IN OUR MANY YEARS OF SERVICE to the clinical lab industry and the pathology profession, THE DARK REPORT has consistently been first to identify important trends and explain their relevance to those responsible for managing the nation’s laboratories.
Back in 1995, we predicted that the (then) three blood brothers would strive to obtain exclusive managed care contracts with the nation’s largest health insurers, but that the challenges of properly servicing these contracts and making money would prove to be daunting. Certainly the big national contracts signed by SmithKline Beecham Clinical Laboratories at marginal-cost pricing played a key role in its eventual sale to Quest Diagnostics Incorporated in 1999.
In 1997, we were first to tackle the reality of total laboratory automation (TLA). Vague and unsupported public pronouncements made by many vendors and their first-generation clients in lab meetings and seminars made it seem like TLA was the wave of the future for progressive labs. It was THE DARK REPORT that challenged this perception and demonstrated that the earliest TLA installations were struggling to fulfill the financial and operational expectations established in advance. Many clients and readers of THE DARK REPORT have thanked us for helping them understand the limitations of TLA technology at that time.
In 1998, THE DARK REPORT was first to publicly connect the tidal wave of hospital mergers and acquisitions to the subsequent consolidation of hospital laboratories. This analysis allowed many shrewd lab administrators and pathologists to better position their lab organization for the inevitable consolidation projects that were pushed upon them.

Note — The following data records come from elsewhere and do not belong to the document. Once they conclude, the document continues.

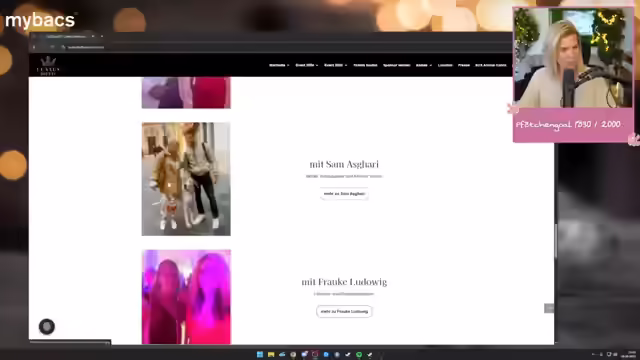The image size is (640, 360).
Task: Expand the first navigation dropdown in header
Action: pos(279,65)
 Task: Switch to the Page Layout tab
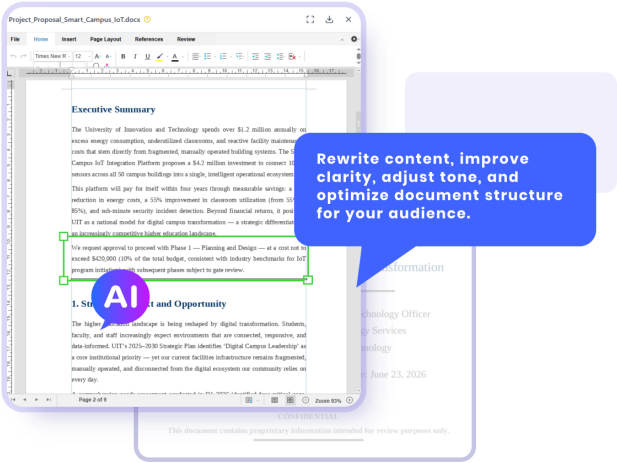pos(105,39)
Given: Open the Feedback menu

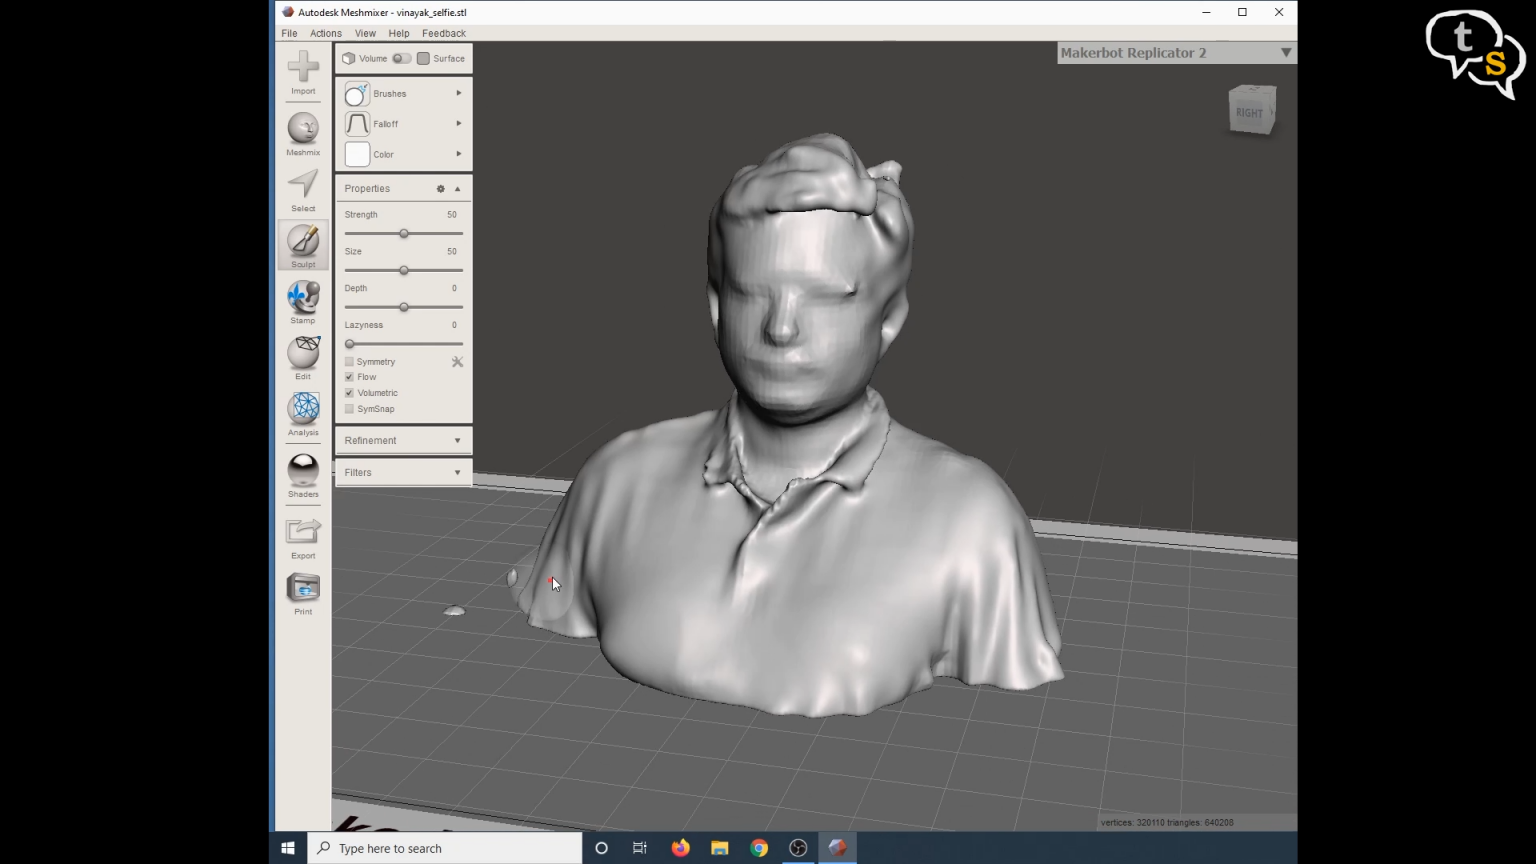Looking at the screenshot, I should [444, 33].

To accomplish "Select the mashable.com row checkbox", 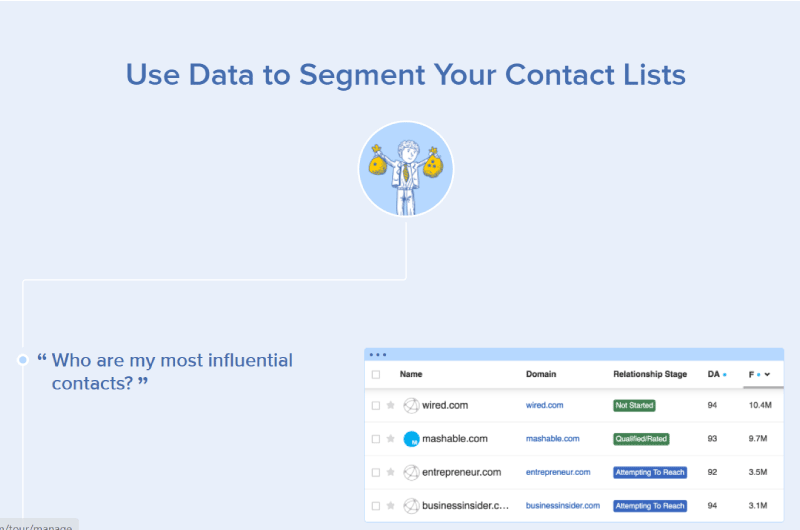I will 376,439.
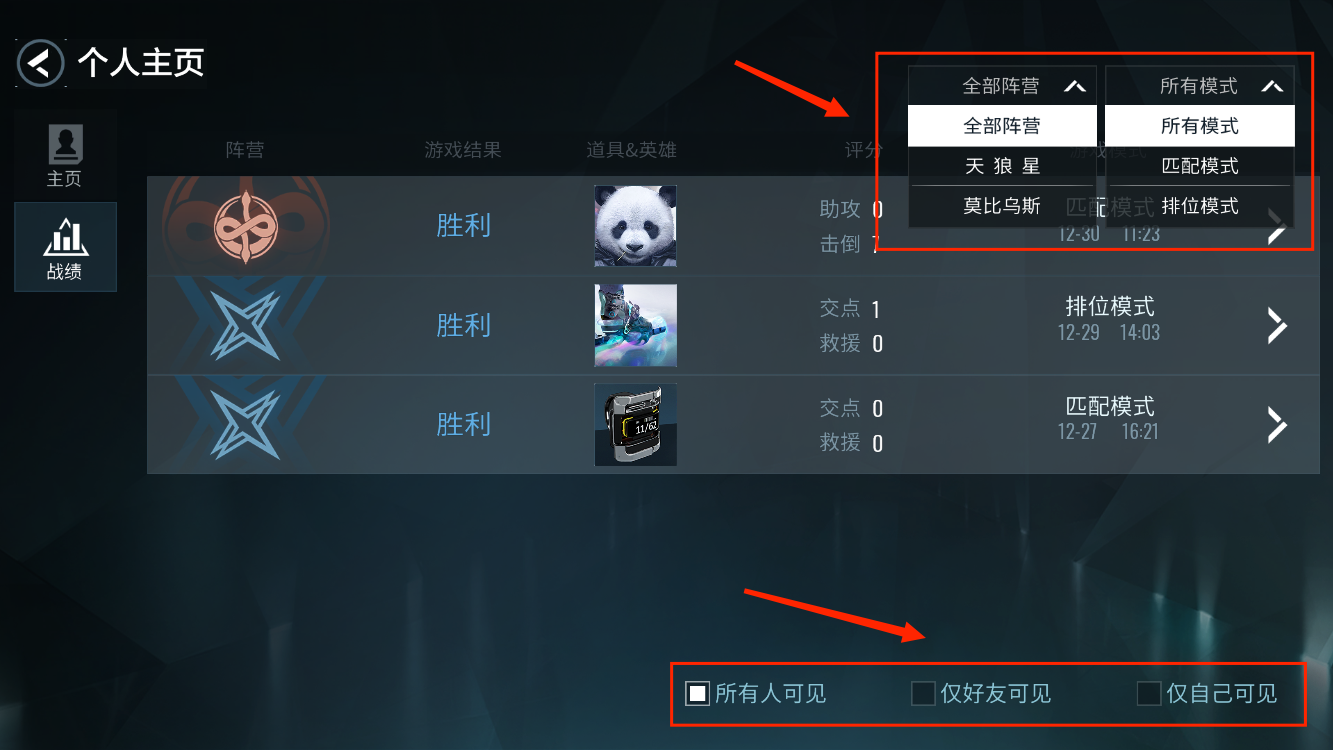This screenshot has height=750, width=1333.
Task: Open details arrow for the 12-30 match
Action: click(1277, 227)
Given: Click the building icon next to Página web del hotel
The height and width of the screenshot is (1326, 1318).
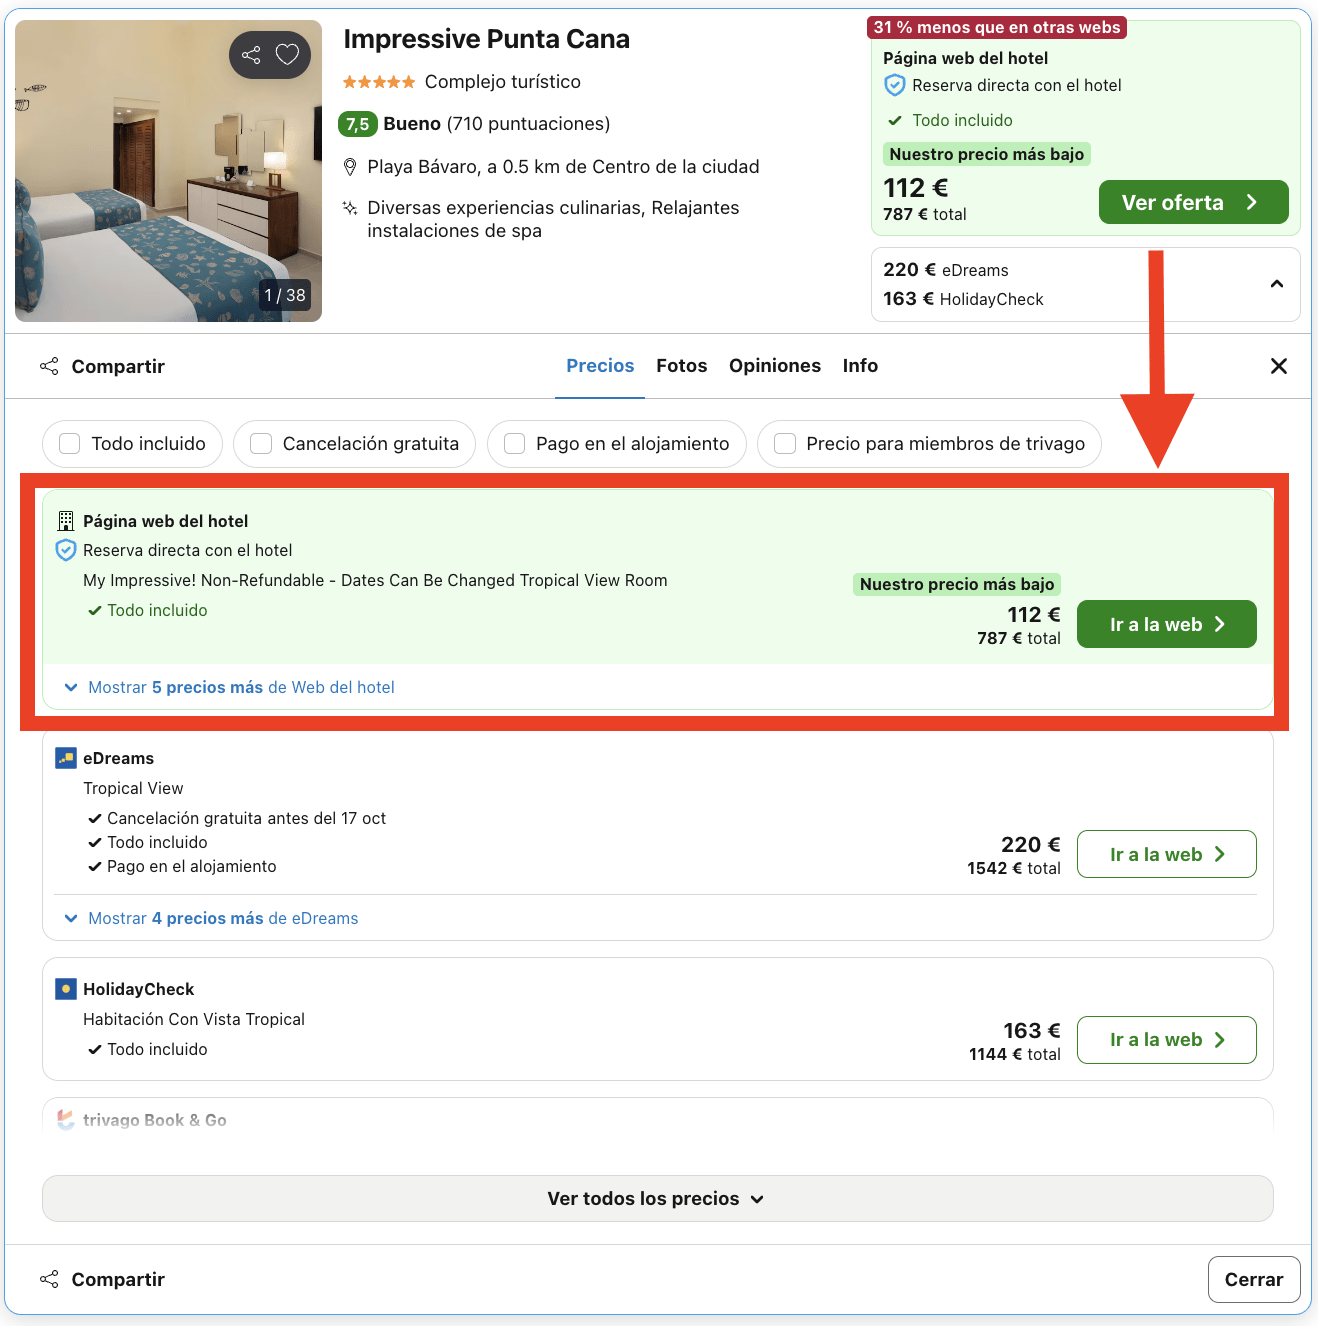Looking at the screenshot, I should point(65,521).
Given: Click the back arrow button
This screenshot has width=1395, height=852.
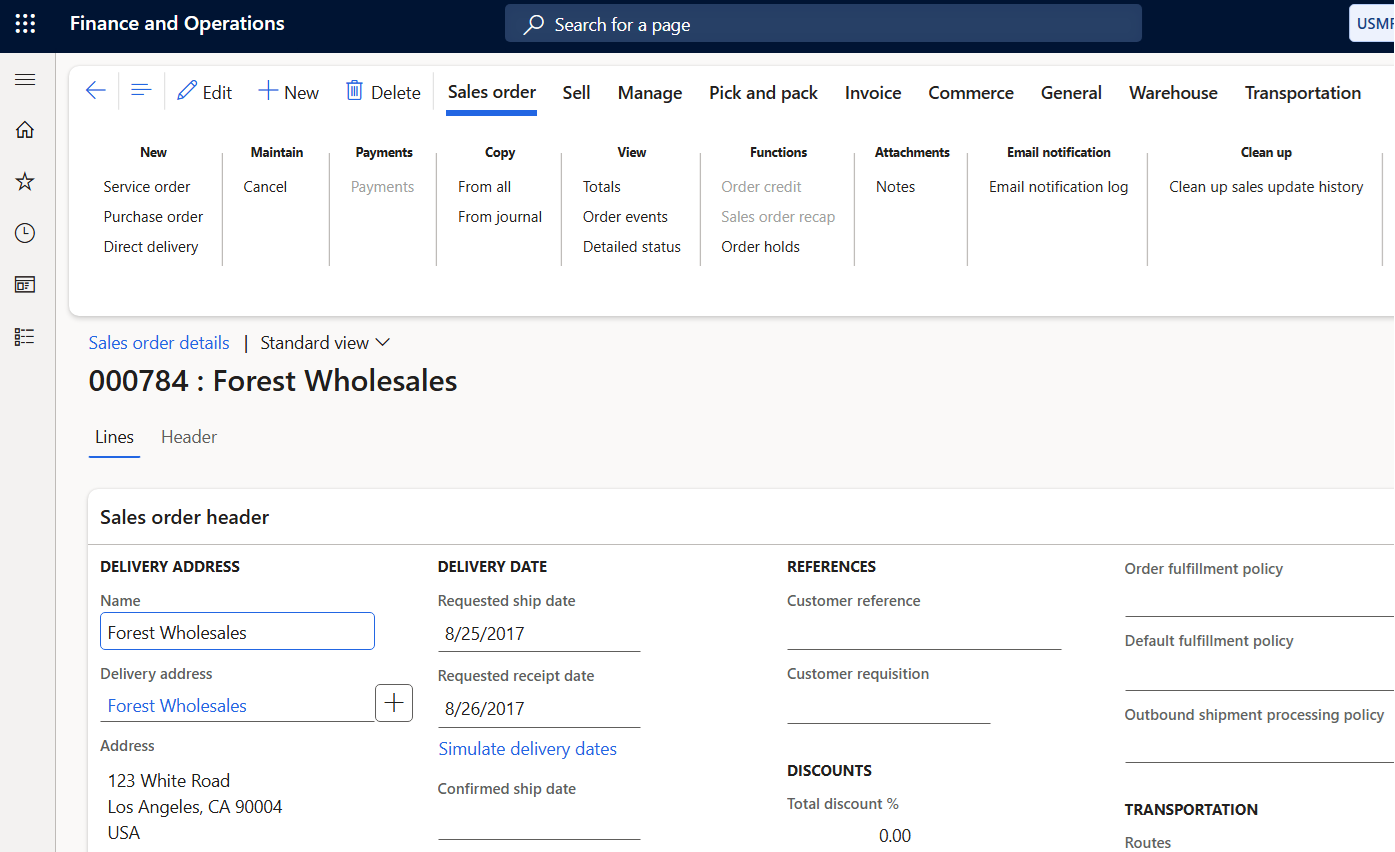Looking at the screenshot, I should pyautogui.click(x=95, y=92).
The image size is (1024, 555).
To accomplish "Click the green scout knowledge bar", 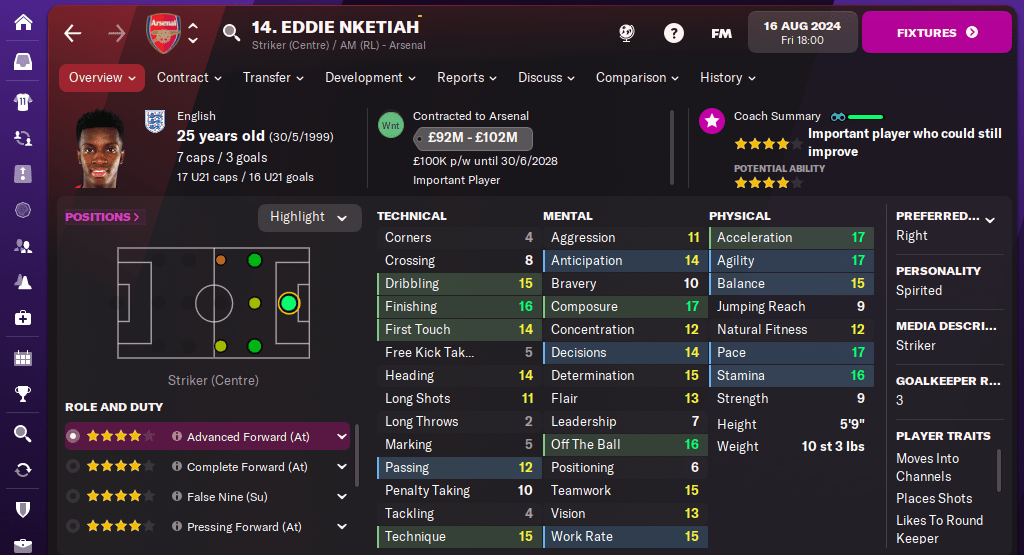I will [x=865, y=117].
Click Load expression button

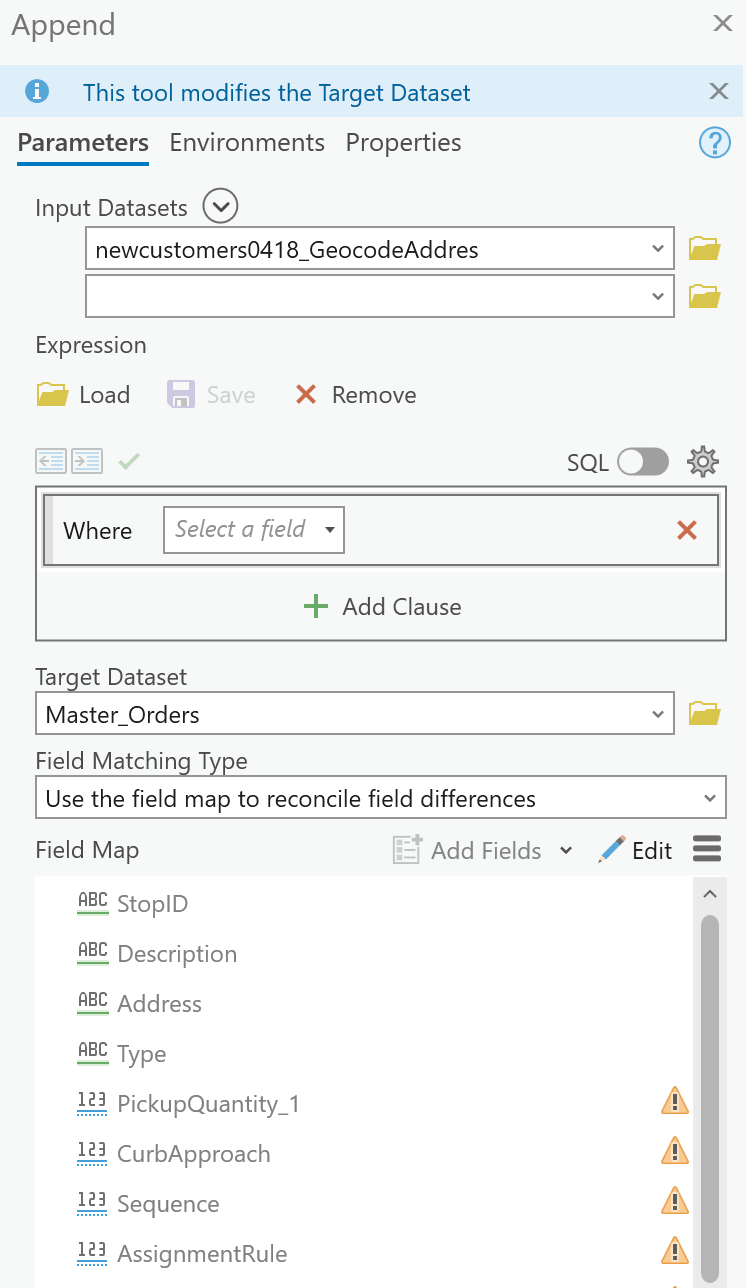(x=84, y=395)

In 2002, THE DARK REPORT will cover an important, still-evolving trend in clinical laboratory management. It is performance bench-marking. Hospital lab administrators and pathologists are turning to a variety of new tools for measuring operational performance and the quality of services provided, both in the integrity of test results and how lab customers perceive the lab’s performance. For all of us here, this is welcome news. It is another step forward in the management sophistication of the clinical lab industry. Increasingly, the nation’s lab leaders are willing to look for management tools used outside healthcare. That can only lead to further improvement in how clinical laboratories are organized and deliver testing services.